In California abalone is big business. In 1957 the yearly commercial abalone harvest peaked at 5 million pounds, and dropped to around 300,000 pounds annually in the mid 1990s. Sport harvesters in Northern California currently take some 2 million pounds of abalone per year, and spend an estimated $10 million to do so. With the closure of commercial take in 1997, the price of a poached abalone has risen to between $80 and $100 per abalone, and the value of abalone poached each year is estimated at $1.2 million. The abalone harvest in Sonoma and Mendocino counties has increased about 27 percent since southern waters were closed in 1997.
The regulations governing the take of abalone in California are among the most complex of any fishery. You may think this is an effort by the Fish and Game Commission to confuse and harass divers, but there are good reasons why the regulations have evolved to what they are today. In this article I hope to remove the mystery surrounding the latest changes to the regulations.
This April the new, reduced bag limit of 3 abalone per day and 24 per year takes effect, down from 4 per day and 100 per year. State biologists anticipate that this change will result in a 41 percent drop in take over 2000 levels. The casual abalone diver (myself included) sees a great deal of legal-sized abalone out there, and questions why the limit needed to be reduced. Fish and Game Senior Biologist Kon Karpov agrees that there are large numbers of legal abalone out there now, “…but, there are not very many sub-legal abalone.”
To understand why this is an important statement, you need to know a little bit about abalone biology. Abalone are slow growing. A 7-inch abalone is 11 to 14 years old, bigger abalone may be more than 25 years old. Abalone are broadcast spawners; they release eggs and sperm into the water column and hope they get together. A girl abalone cannot be much more than three feet away from a boy abalone for effective spawning to take place. So abalone density matters, if abalone concentrations drop below some critical level, effective spawning stops.
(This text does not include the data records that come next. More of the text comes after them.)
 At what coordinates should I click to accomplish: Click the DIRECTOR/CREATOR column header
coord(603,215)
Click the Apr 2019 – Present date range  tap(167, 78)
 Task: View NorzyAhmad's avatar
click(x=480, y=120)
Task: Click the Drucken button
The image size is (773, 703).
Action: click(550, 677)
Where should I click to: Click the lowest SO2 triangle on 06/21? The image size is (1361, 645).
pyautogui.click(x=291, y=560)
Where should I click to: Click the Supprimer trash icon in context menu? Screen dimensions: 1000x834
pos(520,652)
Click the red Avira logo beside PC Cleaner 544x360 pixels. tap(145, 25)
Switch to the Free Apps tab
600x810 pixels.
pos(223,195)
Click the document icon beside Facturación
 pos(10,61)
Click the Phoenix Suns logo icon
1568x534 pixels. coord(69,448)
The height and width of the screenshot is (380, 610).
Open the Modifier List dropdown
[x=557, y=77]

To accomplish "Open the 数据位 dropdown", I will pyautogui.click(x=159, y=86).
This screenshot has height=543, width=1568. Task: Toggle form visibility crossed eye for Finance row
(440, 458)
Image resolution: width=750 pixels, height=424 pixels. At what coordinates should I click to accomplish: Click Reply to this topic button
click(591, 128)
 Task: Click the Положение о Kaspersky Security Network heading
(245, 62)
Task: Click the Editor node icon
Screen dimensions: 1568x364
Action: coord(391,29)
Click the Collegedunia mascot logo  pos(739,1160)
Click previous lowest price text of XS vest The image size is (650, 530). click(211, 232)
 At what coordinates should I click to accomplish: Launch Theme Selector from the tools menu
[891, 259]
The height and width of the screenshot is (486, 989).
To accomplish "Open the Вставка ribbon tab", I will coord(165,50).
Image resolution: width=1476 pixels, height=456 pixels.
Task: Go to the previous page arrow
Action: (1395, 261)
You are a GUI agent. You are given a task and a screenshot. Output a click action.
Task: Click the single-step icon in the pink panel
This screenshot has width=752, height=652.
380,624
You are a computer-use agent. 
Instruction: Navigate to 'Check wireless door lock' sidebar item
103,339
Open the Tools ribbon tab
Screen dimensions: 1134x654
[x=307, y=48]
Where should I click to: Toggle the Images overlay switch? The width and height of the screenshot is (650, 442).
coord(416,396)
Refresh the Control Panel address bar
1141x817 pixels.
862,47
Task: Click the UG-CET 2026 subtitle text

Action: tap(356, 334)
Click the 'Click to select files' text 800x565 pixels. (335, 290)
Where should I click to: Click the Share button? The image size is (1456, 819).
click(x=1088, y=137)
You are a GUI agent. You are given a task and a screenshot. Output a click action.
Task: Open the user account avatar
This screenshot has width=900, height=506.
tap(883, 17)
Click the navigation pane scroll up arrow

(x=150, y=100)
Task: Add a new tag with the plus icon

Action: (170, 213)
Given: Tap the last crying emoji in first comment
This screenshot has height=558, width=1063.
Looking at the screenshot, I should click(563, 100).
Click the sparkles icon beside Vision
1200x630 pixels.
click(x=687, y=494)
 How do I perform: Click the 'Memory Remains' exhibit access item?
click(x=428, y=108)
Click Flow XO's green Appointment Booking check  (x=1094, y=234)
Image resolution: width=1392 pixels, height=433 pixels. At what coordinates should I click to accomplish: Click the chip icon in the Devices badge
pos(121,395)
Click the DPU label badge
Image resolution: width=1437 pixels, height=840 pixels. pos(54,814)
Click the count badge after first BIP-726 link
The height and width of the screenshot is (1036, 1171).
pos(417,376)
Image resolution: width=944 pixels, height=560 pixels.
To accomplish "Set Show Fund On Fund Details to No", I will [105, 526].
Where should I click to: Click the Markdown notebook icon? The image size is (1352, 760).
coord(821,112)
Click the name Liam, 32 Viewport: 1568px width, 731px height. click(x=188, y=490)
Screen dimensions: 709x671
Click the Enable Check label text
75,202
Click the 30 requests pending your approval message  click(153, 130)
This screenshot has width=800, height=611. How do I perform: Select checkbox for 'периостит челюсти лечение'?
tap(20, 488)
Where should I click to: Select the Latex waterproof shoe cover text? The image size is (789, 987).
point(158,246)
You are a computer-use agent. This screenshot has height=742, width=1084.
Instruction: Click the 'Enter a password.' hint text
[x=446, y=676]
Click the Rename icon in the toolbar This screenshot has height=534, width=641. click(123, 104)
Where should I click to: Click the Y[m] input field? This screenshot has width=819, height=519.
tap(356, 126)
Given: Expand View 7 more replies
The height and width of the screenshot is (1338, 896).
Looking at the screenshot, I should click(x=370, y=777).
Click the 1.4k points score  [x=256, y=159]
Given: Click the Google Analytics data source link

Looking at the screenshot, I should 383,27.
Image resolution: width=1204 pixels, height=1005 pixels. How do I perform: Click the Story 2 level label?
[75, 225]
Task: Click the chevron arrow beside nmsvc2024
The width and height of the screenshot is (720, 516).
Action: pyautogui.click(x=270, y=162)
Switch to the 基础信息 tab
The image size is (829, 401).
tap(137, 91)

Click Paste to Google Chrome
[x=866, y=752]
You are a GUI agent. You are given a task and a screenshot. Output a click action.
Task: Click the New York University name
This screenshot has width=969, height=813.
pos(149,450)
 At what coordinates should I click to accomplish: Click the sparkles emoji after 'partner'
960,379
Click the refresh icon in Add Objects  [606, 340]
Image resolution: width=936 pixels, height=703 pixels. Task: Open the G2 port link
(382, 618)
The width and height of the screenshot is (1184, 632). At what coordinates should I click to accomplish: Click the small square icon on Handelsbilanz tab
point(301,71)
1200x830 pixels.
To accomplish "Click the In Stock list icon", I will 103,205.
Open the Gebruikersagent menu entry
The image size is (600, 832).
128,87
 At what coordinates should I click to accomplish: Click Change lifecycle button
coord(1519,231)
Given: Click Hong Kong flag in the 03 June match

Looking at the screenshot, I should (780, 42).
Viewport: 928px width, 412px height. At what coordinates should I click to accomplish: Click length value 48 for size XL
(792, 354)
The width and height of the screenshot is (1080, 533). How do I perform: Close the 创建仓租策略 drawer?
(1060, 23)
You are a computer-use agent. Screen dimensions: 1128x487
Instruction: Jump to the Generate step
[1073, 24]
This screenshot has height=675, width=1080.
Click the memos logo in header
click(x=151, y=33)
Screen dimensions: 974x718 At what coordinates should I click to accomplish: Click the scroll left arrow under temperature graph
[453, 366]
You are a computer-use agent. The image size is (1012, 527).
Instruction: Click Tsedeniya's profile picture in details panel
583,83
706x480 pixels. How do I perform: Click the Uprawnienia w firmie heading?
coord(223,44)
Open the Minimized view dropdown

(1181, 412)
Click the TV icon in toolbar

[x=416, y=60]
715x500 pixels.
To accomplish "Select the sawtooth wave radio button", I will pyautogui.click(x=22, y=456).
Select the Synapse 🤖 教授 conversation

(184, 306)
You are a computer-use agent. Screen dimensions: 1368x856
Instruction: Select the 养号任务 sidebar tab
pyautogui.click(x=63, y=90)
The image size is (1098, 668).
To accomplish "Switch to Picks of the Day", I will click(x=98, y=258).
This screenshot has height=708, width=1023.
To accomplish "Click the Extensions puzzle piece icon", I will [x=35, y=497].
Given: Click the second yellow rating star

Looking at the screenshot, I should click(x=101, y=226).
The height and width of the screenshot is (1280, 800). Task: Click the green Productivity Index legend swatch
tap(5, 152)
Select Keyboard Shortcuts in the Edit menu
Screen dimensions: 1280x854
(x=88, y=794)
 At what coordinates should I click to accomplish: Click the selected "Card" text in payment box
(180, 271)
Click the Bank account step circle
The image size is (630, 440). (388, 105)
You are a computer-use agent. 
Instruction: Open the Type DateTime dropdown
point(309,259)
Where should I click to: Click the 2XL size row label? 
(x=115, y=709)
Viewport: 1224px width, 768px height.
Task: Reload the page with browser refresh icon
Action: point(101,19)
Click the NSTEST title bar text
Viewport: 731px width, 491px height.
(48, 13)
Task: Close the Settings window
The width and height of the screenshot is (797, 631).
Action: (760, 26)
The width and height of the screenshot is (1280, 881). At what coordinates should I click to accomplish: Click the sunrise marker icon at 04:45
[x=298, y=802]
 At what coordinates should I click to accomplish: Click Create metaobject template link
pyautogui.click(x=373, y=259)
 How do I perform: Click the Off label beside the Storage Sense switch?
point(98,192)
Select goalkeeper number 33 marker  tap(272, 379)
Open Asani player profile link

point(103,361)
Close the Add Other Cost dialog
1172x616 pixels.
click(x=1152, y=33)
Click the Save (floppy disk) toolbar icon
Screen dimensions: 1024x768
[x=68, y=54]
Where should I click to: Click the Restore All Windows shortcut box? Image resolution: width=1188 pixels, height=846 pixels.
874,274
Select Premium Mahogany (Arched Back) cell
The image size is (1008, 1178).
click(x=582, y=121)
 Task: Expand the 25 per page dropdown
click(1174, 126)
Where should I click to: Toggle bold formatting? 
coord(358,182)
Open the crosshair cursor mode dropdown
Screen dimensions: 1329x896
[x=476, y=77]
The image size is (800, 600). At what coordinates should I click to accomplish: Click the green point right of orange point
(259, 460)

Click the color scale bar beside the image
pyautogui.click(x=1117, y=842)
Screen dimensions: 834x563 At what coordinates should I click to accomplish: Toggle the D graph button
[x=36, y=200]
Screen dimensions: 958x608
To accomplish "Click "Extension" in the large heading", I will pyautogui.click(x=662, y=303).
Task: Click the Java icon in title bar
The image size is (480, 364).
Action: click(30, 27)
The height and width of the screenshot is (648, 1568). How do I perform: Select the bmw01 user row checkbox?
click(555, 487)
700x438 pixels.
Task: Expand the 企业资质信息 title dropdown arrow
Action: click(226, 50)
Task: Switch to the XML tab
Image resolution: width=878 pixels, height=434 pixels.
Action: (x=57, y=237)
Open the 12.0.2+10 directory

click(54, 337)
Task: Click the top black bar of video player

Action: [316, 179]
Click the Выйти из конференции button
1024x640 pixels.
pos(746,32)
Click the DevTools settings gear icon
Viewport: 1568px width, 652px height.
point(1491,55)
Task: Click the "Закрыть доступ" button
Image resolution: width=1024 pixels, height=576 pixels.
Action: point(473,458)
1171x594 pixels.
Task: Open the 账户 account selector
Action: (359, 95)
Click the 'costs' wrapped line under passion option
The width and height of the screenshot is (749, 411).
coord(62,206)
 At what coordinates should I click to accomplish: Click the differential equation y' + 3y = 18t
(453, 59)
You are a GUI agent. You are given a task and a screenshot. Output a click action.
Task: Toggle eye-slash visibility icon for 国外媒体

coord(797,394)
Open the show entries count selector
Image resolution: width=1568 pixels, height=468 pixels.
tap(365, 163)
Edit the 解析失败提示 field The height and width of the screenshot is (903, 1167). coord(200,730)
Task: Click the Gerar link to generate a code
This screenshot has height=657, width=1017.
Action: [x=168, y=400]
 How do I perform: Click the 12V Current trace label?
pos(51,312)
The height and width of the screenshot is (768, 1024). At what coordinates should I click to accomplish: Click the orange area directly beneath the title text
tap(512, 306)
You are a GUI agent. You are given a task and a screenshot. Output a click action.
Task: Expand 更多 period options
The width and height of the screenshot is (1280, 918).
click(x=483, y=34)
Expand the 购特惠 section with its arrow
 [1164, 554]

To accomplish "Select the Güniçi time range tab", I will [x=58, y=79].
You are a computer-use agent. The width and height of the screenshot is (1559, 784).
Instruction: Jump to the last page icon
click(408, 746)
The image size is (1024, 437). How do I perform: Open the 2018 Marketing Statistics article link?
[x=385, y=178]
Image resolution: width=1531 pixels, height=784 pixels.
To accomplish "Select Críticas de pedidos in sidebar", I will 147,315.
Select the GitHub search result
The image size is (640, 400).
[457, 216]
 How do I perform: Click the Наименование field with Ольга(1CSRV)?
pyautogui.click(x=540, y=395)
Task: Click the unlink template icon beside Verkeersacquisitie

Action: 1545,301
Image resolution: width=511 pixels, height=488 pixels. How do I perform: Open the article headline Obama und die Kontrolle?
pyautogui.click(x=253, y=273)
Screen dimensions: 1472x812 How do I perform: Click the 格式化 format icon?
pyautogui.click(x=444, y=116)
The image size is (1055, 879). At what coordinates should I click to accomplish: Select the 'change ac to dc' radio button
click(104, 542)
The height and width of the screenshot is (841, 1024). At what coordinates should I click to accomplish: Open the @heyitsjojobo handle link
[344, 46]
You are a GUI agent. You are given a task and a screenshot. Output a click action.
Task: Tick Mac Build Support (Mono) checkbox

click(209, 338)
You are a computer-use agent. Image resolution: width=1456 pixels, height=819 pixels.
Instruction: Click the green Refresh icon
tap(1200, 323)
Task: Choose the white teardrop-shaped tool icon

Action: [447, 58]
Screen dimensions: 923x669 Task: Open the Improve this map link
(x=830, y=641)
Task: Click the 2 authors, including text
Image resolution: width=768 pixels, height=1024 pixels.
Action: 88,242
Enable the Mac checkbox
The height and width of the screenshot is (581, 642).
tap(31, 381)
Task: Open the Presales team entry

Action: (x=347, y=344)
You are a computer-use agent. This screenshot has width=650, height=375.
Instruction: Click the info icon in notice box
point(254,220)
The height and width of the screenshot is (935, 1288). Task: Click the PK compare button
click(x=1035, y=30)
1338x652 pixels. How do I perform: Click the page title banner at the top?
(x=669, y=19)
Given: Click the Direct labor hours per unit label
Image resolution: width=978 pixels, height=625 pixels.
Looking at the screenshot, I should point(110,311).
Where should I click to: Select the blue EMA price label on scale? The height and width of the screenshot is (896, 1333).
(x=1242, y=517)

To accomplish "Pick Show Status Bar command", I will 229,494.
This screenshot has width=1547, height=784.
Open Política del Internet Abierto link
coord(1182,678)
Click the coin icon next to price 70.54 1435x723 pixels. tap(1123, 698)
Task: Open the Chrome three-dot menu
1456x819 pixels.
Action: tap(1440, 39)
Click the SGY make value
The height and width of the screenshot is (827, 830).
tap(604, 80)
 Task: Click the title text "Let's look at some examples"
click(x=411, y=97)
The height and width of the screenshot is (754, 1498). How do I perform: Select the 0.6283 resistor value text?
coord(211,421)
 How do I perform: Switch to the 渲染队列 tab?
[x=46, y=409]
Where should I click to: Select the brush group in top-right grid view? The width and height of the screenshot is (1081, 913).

In many years the conditions required for an effective spawning season are not particularly good and few baby abalone are added to the reef. This may be due to food availability, water temperature, currents, etc. In other years conditions are “just right” and a good recruitment of juvenile abalone occurs. While some recruitment occurs every year, most of the abalone we see are due to the “big recruitment years.” These years of good recruitment happen irregularly, maybe as little as one in 10 or 20 years. The last big recruitment began around 1986, and the big ab populations we see now were “born” then.